Indépendants admis dans 124 types d'activité
La suppression de 500.000 emplois publics au cours des six prochains mois
était annoncée le 13 septembre par un communiqué de la
Centrale des travailleurs de Cuba (CTC), l'unique syndicat officiel de l'île.
La mesure
"aura un impact sur tous les secteurs (...) Notre Etat ne
peut pas et ne doit pas continuer à entretenir des entreprises et
des services dont les effectifs sont en surnombre et où les pertes
sont contre-productives" affirmait la communiqué. Il laissait
entrevoir des coupes plus massives encore à une date indéterminée
en évaluant à
"plus d'un million de personnes" le personnel
excessif du secteur public.
Selon la CTC, les nouveaux chômeurs devraient pouvoir trouver du travail
dans le secteur privé, au sein de coopératives ou en travaillant
comme indépendants.
Cuba compte 11 millions d'habitants. Parmi sa population active globale
de quelque cinq millions de personnes, seules 591.000 travaillent actuellement
dans le privé, ce qui inclut la plupart des familles d'agriculteurs
et 143.000 indépendants, selon le Bureau national des statistiques.

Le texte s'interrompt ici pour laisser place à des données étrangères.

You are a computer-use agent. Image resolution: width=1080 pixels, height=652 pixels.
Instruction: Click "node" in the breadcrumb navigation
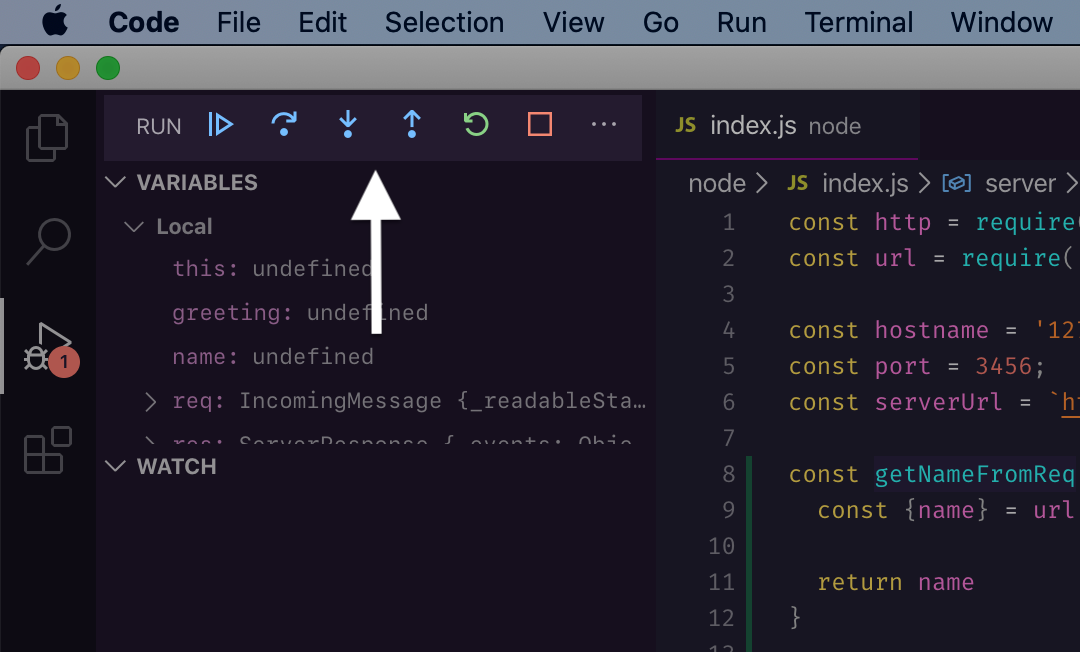click(716, 183)
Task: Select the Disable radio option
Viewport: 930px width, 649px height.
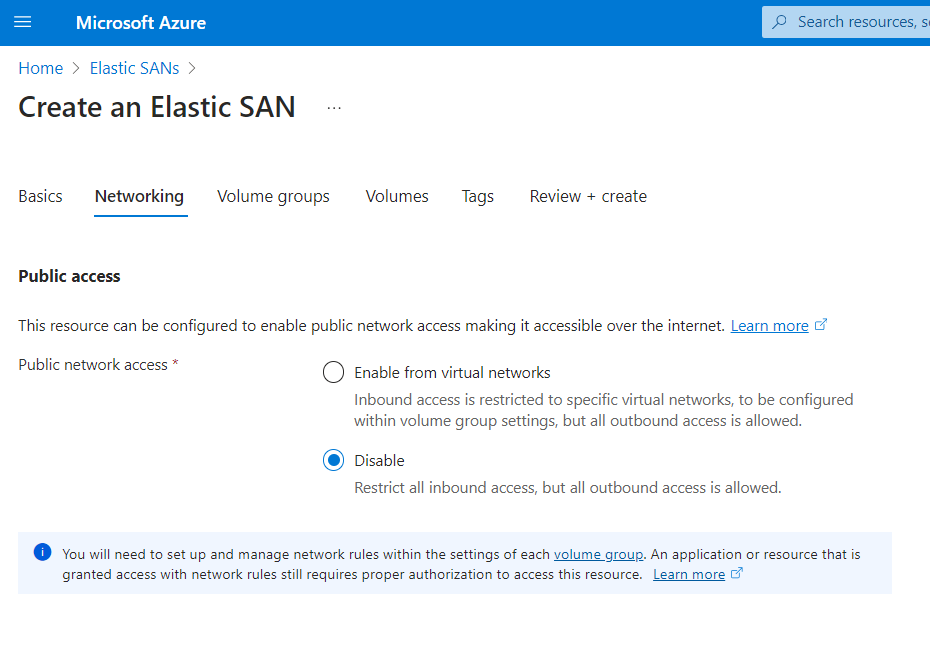Action: click(x=333, y=460)
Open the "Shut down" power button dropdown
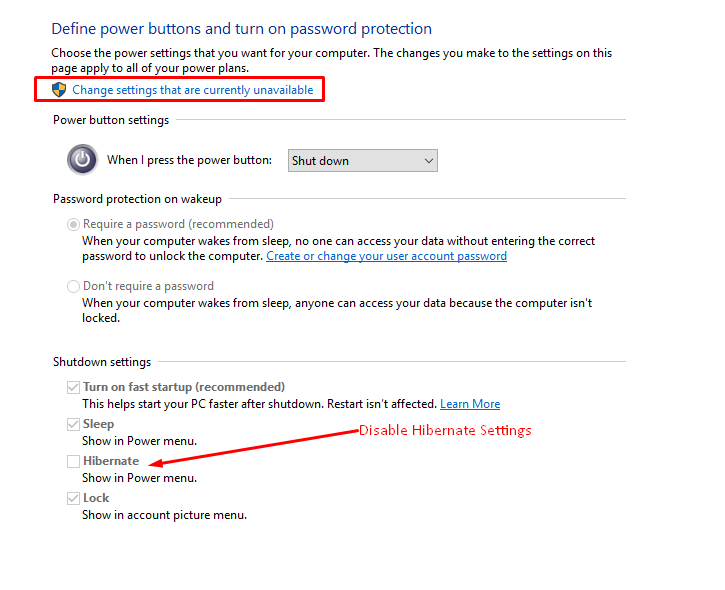Screen dimensions: 725x590 tap(363, 160)
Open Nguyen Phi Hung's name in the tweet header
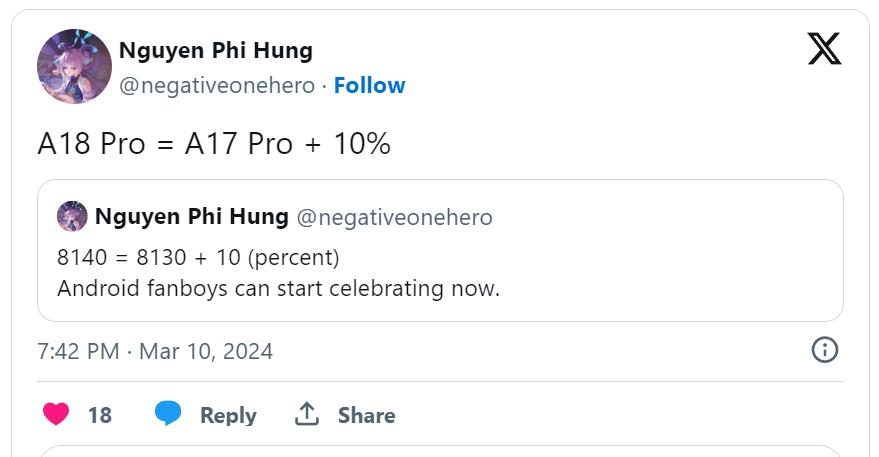This screenshot has width=879, height=457. point(215,50)
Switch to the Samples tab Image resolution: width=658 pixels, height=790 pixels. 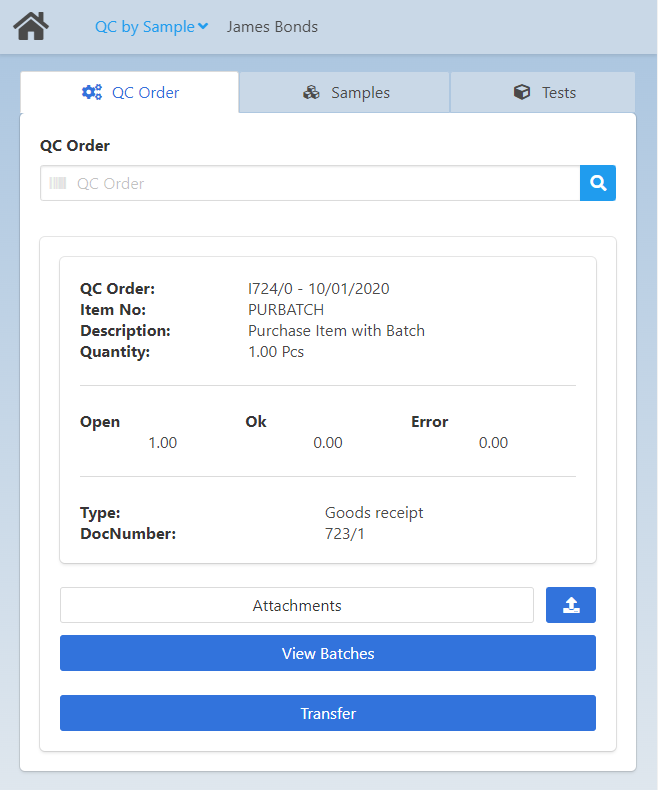click(x=346, y=93)
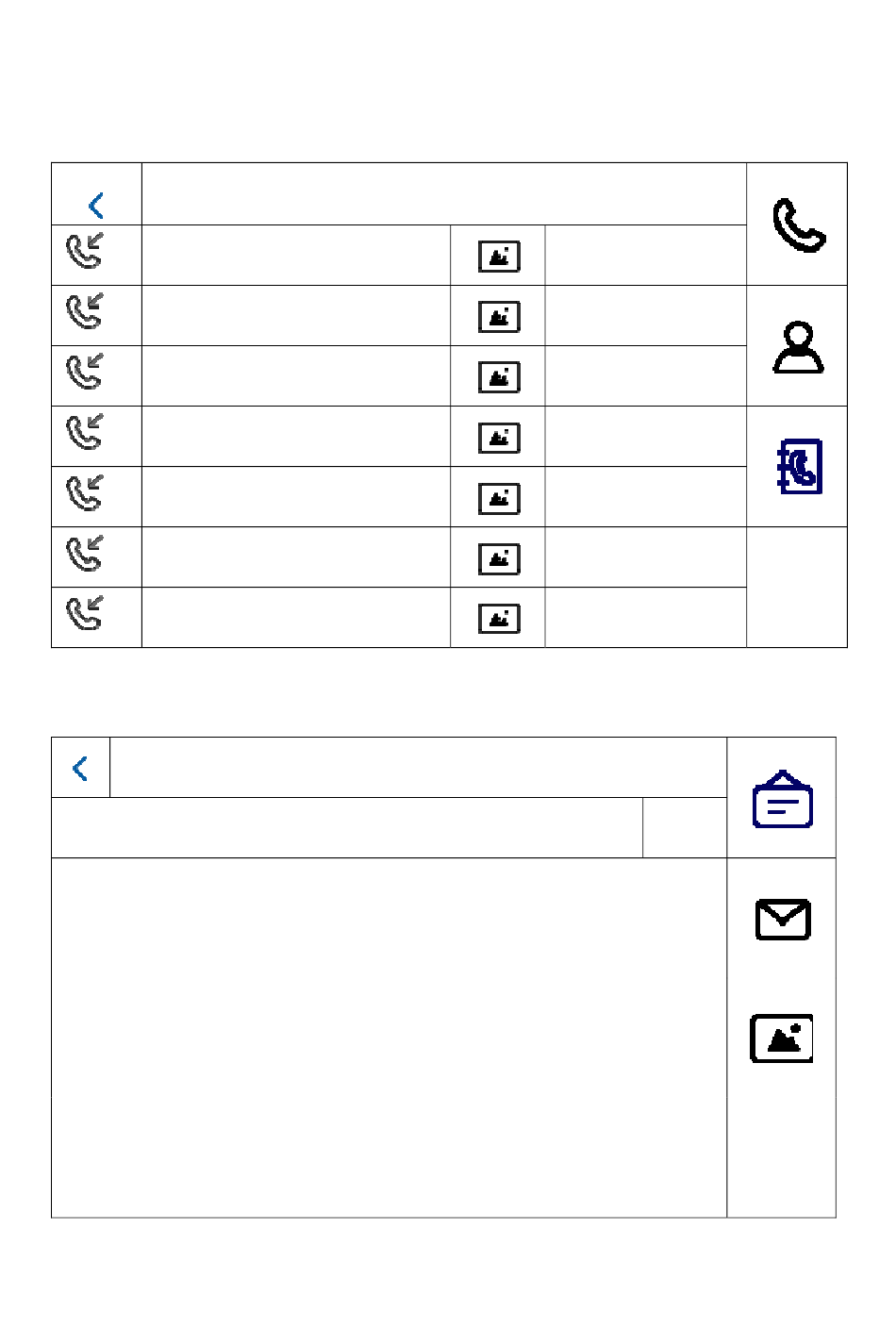
Task: Click the back arrow in message panel
Action: [80, 769]
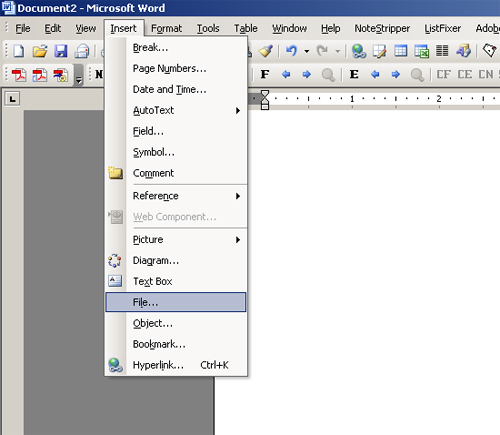500x435 pixels.
Task: Click the Convert to Adobe PDF icon
Action: pyautogui.click(x=19, y=75)
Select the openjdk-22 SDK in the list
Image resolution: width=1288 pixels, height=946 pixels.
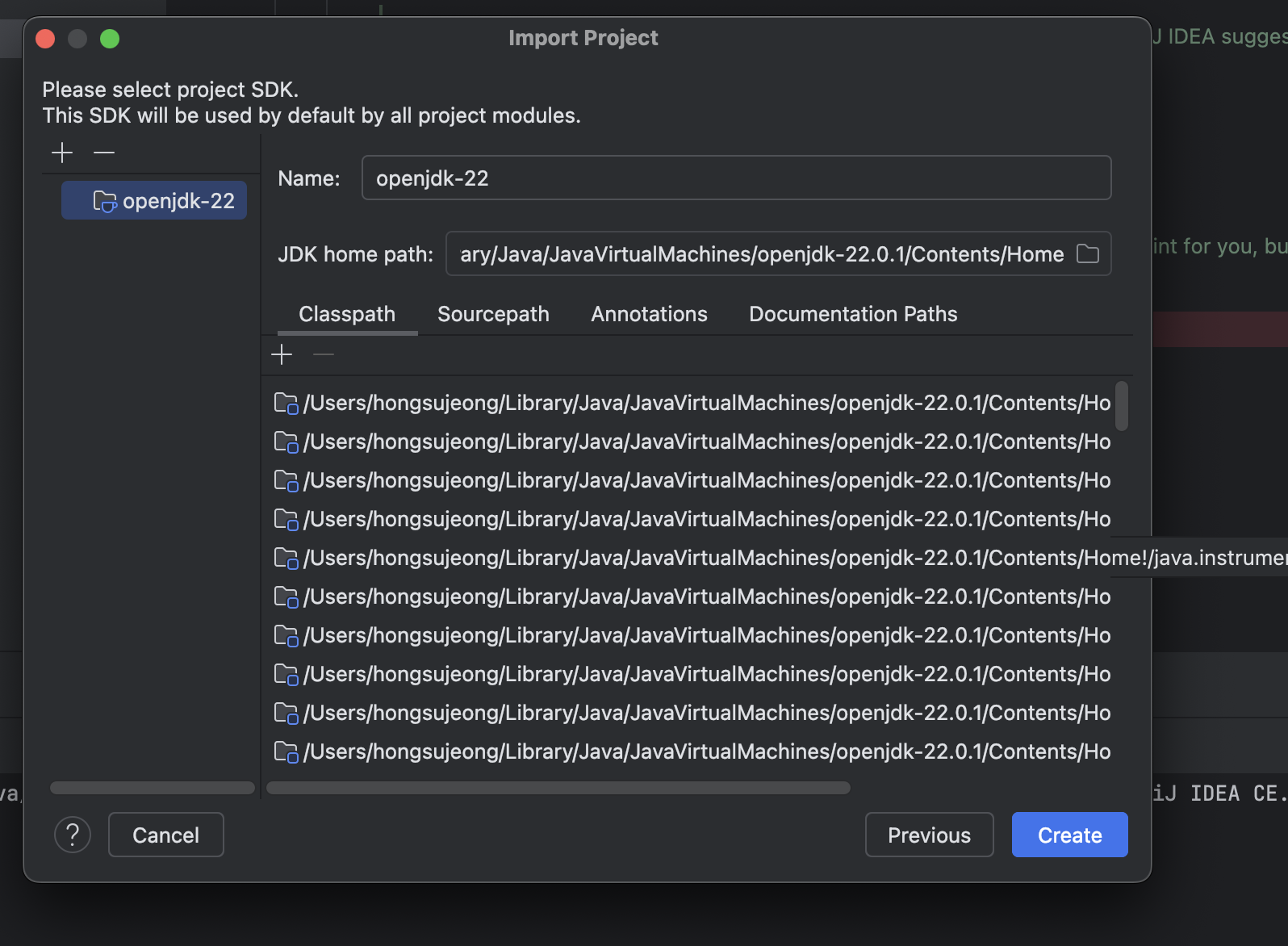click(x=154, y=201)

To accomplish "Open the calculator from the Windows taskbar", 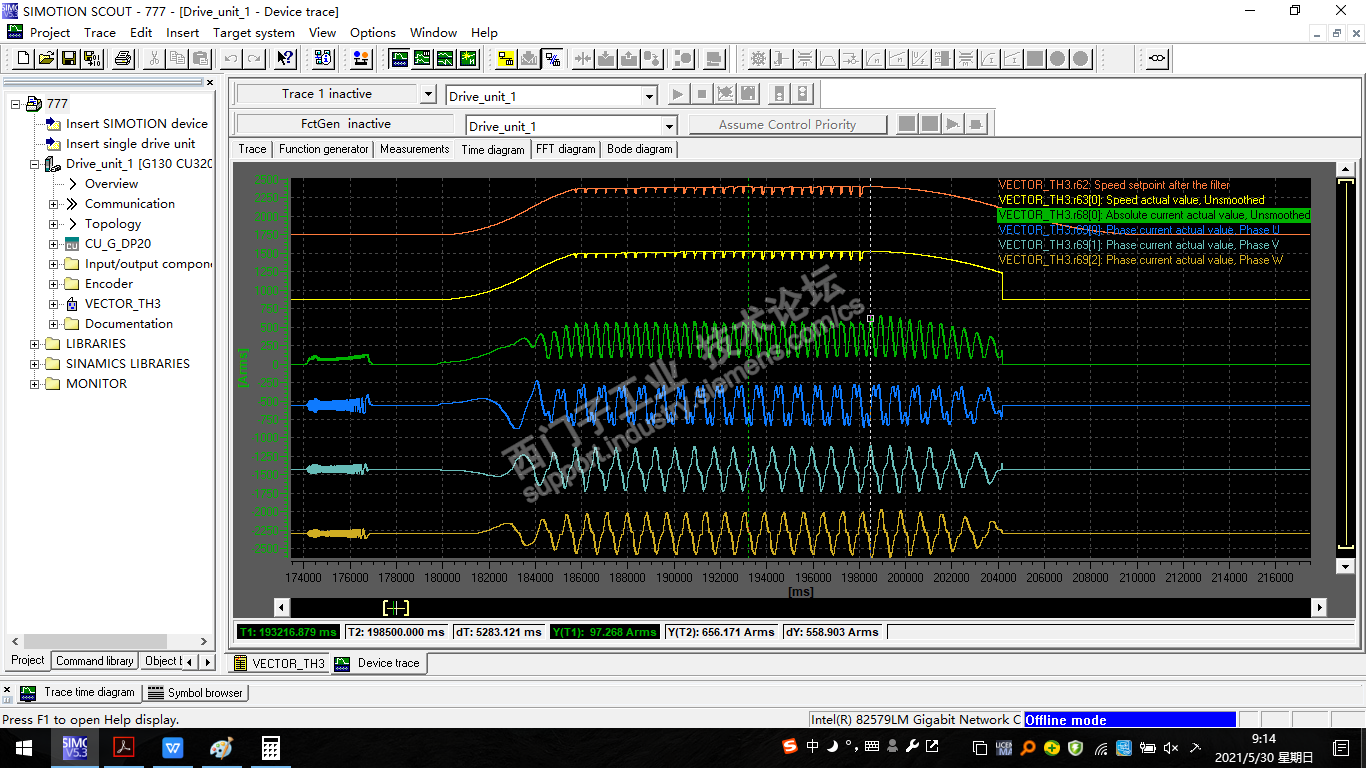I will click(270, 748).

Des documents circulant sur les lieux de travail indiquent que le gouvernement
cubain prévoit d'accorder 250.000 nouveaux permis à ceux qui
se recycleraient comme indépendants dans 124 types d'activité.
La liste s'ouvre aux électriciens, photographes, jardiniers, plombiers,
traducteurs, peintres en bâtiment, horlogers, mécaniciens, cordonniers,
cireurs, coiffeurs, etc. D'autres professions également citées
dans le cadre de cette ouverture -notamment porteur d'eau, muletier ou réparateur
de parapluies- étonneront peut-être, plus d'un demi-siècle
après l'avènement de la Révolution castriste, certains de ses sympathisants
étrangers.
Microcrédits et nouvelle fiscalité
Pour absorber l'autre moitié des 500.000 Cubains qui seront licenciés,
les plans de relance économique du président Raul Castro misent
sur la création de coopératives et, dans une moindre mesure,
de microentreprises. L'accès au crédit et l'autorisation d'engager
des travailleurs salariés seraient en principe assurés. Pouvant,
le cas échéant, devenir des fournisseurs de l'Etat, les nouvelles
coopératives dynamiseraient les secteurs de la construction, de l'agroalimentaire,
de l'industrie légère et même ... des pompes funèbres!
Des experts espagnols de la Mondragón Corporación Cooperativa,
perle du mouvement coopératif basque, et des techniciens de l'Agence
espagnole de coopération internationale participent déjà
à la préparation de la reconversion d'entreprises publiques
en coopératives.
A propos du financement que nécessitera cette actualisation de l'économie,
le gouvernement cubain s'intéresse aux programmes de microcrédits
élaborés notamment par l'Espagne, la Norvège, l'Union
européenne et les Nations unies dans le cadre de leur aide au développement.
Selon un document que font circuler des dirigeants du Parti communiste cubain,
un nouveau système fiscal sera appliqué aux nouvelles activités.
Des impôts progressifs grèveront les revenus personnels, les
chiffres d'affaires, la publicité et l'utilisation de salariés.
Indépendants et coopératives devront aussi alimenter la sécurité
sociale.
En résumé, le mastodonte étatique, qui emploie 85%
des travailleurs cubains, espère à la fois réduire ses
coûts en licenciant massivement et accroître ses recettes grâce
aux impôts prélevés sur un secteur privé élargi.
La libre entreprise est ainsi appelée au secours de la Révolution
qui l'avait asphyxiée. La Chine et le Vietnam ont déjà
vécu et surpassé ce paradoxe.
L'"actualisation" cubaine reste entourée d'incertitudes
Que se passera-t-il si des dizaines de milliers de travailleurs parmi les
500.000 prochainement licenciés plongent dans un chômage de longue
durée, avec une indemnité de licenciement limitée à un mois de
salaire par tranche de 10 années d'ancienneté? Le pouvoir d'achat
des Cubains est-il suffisant pour relancer l'initiative privée? En
envisageant des taux d'imposition atteignant parfois 40%, la nouvelle fiscalité
sera-t-elle d'emblée un étouffoir?
A ces questions s'ajoute celle des résistances de collectivistes orthodoxes.
A titre d'exemple, le quotidien Granma, organe officiel du Comité
central du Parti communiste de Cuba, faisait grand cas, le 17 septembre,
d'une lettre de lecteur intitulée
"La vie dans le socialisme :
invitation à pense différemment".
Signée par l'un du commun des mortels, R. Villavicencio Finalét, la lettre disait notamment :
"Certains
défendent la propriété privée, comme
si avaient été négligeables les souffrances millénaires endurées
par des millions d'êtres humains au cours de leur évolution historique
à cause de ce fléau, porteur de la mentalité égoïste
léguée par le passé. Lénine disait que la petite
propriété engendre la bourgeoisie et nous connaissons tous
la manière de penser d'un bourgeois".